[Updated at 2:40 p.m. ET]
Defense attorney West asks if someone who is having this happen to them would be able to know, in the moment, whether it's life-threatening or not.
"No, because they're stunned and they're in pain and fear -- you can't interpret," said Di Maio. He also says the police should have taken Zimmerman to the hospital because he had head trauma. Di Maio says if Zimmerman would have died at the police station, his family would have won a lawsuit. He says this happens all the time in prisons.
[Updated at 2:37 p.m. ET]
"The type of injury he (Zimmerman) would get would be more of a 'stunning,'" said Di Maio, not a concussion. He says most people wouldn't recognize the signs of a concussion, especially a subtle one.
[Updated at 2:34 p.m. ET]
Di Maio says they would like forensic nurses in emergency rooms in order to properly document injuries, "but nobody wants to spend the money." He also says it wouldn't be surprising at all that Zimmerman's physician assistant would have seen black eyes the next day when she examined him.
[Updated at 2:32 p.m. ET]
The two lacerations on the back of Zimmerman's head are consistent with striking against concrete, according to Di Maio. He also says Zimmerman would have to be upright, sitting, and go back violently in order to get the lacerations from a tree trunk.

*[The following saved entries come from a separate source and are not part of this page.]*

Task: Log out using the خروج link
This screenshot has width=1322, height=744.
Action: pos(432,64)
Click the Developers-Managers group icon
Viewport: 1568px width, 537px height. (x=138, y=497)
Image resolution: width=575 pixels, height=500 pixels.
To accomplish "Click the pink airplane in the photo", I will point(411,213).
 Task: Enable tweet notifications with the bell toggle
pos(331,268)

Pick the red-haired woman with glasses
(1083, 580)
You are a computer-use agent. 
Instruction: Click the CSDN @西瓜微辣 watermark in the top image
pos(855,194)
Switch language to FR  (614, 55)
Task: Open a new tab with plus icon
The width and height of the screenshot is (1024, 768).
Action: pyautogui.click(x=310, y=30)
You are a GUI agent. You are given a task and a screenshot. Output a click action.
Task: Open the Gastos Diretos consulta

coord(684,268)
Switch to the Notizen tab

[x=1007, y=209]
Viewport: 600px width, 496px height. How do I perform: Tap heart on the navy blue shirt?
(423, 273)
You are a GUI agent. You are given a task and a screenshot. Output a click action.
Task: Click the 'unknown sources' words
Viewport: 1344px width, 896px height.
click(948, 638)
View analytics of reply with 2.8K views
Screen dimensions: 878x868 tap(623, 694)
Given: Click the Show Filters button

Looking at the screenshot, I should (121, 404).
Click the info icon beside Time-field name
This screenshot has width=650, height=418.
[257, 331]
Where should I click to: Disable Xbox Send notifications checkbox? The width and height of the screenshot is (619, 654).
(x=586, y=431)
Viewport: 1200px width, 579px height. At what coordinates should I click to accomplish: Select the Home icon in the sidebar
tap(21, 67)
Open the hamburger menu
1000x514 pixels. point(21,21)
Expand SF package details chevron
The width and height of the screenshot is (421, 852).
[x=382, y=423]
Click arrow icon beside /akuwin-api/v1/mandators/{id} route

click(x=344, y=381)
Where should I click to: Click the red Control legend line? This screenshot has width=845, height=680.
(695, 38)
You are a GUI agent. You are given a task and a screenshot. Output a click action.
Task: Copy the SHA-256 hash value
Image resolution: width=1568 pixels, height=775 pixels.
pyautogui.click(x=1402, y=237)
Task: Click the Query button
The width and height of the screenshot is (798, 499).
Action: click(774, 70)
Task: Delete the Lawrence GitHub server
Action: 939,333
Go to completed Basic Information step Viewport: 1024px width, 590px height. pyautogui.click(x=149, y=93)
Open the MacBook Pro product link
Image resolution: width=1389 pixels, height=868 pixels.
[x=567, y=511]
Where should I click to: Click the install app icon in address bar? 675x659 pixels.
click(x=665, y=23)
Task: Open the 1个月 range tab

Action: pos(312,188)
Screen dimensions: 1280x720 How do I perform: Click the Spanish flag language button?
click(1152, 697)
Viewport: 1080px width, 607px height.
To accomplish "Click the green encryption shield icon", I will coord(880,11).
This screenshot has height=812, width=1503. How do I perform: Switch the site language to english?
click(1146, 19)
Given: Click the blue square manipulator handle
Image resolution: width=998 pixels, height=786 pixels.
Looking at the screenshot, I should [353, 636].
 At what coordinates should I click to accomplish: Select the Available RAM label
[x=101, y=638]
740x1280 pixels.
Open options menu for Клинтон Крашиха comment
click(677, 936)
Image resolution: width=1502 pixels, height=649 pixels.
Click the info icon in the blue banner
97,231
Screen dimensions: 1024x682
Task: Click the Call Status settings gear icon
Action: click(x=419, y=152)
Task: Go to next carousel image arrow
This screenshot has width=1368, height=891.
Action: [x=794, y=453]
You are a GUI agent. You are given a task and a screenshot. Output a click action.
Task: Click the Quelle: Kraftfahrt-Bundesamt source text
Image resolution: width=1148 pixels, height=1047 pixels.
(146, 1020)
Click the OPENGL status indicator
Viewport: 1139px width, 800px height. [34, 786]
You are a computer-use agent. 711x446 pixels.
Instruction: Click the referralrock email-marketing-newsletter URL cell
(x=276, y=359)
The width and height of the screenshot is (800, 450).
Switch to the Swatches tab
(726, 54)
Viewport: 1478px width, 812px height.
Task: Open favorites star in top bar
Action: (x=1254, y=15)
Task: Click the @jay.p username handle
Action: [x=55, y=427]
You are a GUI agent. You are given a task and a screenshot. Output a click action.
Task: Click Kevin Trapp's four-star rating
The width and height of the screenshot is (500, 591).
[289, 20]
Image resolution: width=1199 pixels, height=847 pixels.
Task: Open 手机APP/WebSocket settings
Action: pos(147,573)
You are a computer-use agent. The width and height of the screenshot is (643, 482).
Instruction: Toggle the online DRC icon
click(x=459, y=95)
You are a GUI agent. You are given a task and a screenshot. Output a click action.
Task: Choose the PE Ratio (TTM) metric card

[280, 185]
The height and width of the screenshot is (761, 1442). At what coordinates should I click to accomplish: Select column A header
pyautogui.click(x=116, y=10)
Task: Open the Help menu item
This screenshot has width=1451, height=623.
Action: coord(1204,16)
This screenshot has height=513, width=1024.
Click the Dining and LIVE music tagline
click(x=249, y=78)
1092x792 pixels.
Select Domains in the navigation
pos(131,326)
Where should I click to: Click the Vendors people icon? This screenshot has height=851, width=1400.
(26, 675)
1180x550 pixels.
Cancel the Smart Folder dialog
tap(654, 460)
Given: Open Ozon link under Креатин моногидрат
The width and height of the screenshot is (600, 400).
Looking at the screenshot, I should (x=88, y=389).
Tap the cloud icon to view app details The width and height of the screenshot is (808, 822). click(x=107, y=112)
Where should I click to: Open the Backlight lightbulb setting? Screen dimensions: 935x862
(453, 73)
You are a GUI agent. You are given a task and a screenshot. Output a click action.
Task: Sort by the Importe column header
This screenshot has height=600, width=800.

"The cement is more plausible, especially when you look at the injuries on the side of the head, which wouldn't be tree trunk," said Di Maio.
[Updated at 2:29 p.m. ET]
Di Maio says the testimony of another eyewitness, John Good, is consistent with the evidence. Good said Martin was on top of Zimmerman before the shot was fired, in a "ground and pound" type of position, striking Zimmerman.
[Updated at 2:28 p.m. ET]
West is describing the testimony of another witness who said Zimmerman was on top and Martin was face-down when the shot was fired.
"No sir, it's not possible," said Di Maio. West says this is another example of a witness who had good intentions but got it wrong.
[Updated at 2:25 p.m. ET]
"I'm not going to base my opinions on the witnesses because witnesses are wrong all the time," said Di Maio. He says he bases his opinions on the evidence and facts.
[Updated at 2:24 p.m. ET]
Notes that Di Maio has with him include specific numbers, including Martin's height and weight, his BMI and the location of the gunshot wound. He also says four pages of his notes include photographs he thinks are important to the case.
"Do you need your notes to form your opinions once you have the facts before you?" asked defense attorney West.
"Oh no, no," Di Maio said.
[Updated at 2:22 p.m. ET]
Di Maio says Zimmerman was right-handed. The prosecutor has finished his cross-examination.
[Updated at 2:19 p.m. ET]
Zimmerman's account was consistent with the gunshot wound evidence, according to Di Maio. But he also agrees Martin could have been pulling away from Zimmerman as he was shot.